From a hobbyist perspective, video game collectors are definitely worried about the digital transition. Limited Run Games was started in 2015 because Josh said that he and his business partners were frustrated at the prospect of an all-digital future. There definitely is still a market for physical media, as other companies have risen following in Limited Run Games’s footsteps.

As the next generation of consoles arrive, there have been significant changes. Some companies, like Sony and Activision, have increased the prices on some standard retail games to $70. The last price jump occurred in 2005 during the Xbox 360 generation with games going from $49.99 to $59.99, and have remained at that point for the last 15 years. Selling a $60 game today is equivalent to selling a $45 game in 2005.

Raising prices makes sense to Fairhurst, who said, “It’s not sustainable. Prices have to rise to try and compensate for that inflation. On [Limited Run Games’] end, we’re planning to maintain our current pricing model on PS5, so we don’t necessarily expect that our games will be going up $10 in price across the board.”

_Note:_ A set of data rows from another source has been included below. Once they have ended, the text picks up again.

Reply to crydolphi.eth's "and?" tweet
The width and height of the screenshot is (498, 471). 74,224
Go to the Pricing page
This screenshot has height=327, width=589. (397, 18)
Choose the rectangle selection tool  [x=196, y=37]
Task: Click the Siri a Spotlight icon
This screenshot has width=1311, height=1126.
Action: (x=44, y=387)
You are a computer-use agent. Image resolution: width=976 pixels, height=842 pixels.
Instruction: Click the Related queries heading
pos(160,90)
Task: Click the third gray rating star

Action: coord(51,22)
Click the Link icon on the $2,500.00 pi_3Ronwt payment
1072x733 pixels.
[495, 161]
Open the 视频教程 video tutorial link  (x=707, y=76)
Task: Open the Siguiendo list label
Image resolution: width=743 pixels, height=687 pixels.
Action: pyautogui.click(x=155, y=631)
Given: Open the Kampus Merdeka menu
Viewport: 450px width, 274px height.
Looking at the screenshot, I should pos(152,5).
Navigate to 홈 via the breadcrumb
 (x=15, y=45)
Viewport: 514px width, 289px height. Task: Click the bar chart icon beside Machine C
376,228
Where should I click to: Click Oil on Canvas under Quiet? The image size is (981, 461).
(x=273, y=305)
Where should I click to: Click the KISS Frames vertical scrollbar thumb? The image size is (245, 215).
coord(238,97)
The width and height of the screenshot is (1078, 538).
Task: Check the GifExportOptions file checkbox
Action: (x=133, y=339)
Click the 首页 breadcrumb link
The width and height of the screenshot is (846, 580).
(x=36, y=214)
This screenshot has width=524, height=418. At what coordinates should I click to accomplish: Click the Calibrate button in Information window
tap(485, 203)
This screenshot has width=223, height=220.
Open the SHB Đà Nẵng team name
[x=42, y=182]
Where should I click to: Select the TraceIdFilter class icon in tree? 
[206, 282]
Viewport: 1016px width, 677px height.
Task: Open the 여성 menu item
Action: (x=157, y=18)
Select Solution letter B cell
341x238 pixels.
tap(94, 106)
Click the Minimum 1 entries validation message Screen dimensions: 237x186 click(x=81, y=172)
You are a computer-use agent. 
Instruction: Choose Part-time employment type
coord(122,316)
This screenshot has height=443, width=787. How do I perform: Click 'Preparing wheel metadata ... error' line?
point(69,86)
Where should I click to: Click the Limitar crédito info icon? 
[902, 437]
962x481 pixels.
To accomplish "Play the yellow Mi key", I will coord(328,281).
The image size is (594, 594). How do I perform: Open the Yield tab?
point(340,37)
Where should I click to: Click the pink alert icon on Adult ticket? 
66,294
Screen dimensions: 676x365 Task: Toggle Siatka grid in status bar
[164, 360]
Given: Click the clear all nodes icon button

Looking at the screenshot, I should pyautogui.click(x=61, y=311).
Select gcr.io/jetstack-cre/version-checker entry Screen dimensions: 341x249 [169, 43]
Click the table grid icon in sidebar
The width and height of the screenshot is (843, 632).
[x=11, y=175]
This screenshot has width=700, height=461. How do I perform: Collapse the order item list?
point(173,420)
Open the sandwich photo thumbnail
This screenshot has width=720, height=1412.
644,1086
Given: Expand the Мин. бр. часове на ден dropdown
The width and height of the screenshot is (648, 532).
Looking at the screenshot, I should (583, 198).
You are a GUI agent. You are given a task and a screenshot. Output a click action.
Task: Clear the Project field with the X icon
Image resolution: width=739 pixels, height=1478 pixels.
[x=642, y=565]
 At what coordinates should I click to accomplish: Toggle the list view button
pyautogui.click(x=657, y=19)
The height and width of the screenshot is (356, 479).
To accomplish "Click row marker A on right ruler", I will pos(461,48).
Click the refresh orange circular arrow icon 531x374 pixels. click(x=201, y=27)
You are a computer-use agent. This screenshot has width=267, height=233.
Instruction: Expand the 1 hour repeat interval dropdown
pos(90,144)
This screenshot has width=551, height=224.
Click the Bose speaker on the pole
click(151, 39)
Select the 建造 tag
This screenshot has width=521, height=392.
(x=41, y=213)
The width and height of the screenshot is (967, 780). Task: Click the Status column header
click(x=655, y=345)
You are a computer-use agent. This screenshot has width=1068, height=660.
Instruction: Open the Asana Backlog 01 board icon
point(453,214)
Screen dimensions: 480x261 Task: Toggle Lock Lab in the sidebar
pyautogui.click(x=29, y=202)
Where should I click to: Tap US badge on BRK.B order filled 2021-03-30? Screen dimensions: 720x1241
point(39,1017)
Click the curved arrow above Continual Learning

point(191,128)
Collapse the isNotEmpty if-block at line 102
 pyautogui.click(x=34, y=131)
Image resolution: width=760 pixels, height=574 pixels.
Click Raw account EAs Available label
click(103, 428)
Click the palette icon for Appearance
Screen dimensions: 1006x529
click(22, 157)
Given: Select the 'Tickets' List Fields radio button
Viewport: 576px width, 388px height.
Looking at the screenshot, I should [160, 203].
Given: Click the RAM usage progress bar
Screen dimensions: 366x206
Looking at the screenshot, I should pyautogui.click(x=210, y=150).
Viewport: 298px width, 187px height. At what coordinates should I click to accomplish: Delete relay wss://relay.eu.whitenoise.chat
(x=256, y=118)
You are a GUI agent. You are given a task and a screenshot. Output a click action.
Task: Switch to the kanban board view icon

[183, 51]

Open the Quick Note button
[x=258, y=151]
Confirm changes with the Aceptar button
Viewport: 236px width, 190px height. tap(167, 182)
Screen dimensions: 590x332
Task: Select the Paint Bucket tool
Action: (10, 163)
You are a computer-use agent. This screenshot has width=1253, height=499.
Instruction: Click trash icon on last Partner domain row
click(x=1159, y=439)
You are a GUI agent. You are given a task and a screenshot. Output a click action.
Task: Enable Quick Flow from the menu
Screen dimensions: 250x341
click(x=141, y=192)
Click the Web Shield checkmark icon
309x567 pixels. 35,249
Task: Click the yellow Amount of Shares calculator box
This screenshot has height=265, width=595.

In regards to the PlayStation 5 Digital Edition and Xbox Series S, Fairhurst figured that it’s inevitable that mainstream consumers will embrace all-digital consoles eventually. This upcoming generation will certainly be the first one with a big attempt to push an all-digital future.

“I do foresee Microsoft and Sony going all-digital within the next decade or decade and a half,” he concluded. “I think this will really catalyze consumer demand for physical media, though, as people who love it will really start fighting to keep it alive.” © 2024 | All Rights Reserved.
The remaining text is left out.